EP by Stereolab & Nurse with Wound
- Released: 1997
- Genre: Experimental rock
- Length: 31:40
- Label: Duophonic
- Producer: Steven Stapleton

Stereolab & Nurse with Wound chronology
| Crumb Duck (1993) | Simple Headphone Mind (1997) |  |

Stereolab chronology
| Miss Modular (1997) | Simple Headphone Mind (1997) | Aluminum Tunes: Switched On, Vol. 3 (1998) |

= Simple Headphone Mind =

Simple Headphone Mind is the second collaboration between Stereolab and Nurse with Wound. As with their first release, Crumb Duck, Stereolab recorded the basic track and then handed it over to Steven Stapleton to do with as he pleased. Unlike with Crumb Duck, listeners can hear the original Stereolab recording, as it was issued under the title The Long Hair of Death on a split single with Yo La Tengo; this version was also featured on Stereolab's Aluminum Tunes compilation album.

Again, as with Crumb Duck, the release was a limited edition. There were between 800 and 1000 compact discs (the NWW and Stereolab websites disagree on numbers) and 4000 vinyl records, around 1000 of which were on yellow vinyl. All copies came in a sealed metallic sleeve.

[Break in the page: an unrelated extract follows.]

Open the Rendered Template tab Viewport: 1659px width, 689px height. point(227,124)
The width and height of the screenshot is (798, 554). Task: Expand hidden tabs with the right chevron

"Simple Headphone Mind" was named after the song by krautrock group Alcatraz from the album Vampire State Building. "Trippin' with the Birds" was named in reference to a song by krautrock group Exmagma. Both bands also appear on the Nurse with Wound list.

==Track listing==
1. "Simple Headphone Mind" – 10:36
2. "Trippin' with the Birds" – 21:04
(Despite having completely different titles, both tracks are based around the same Stereolab recording.)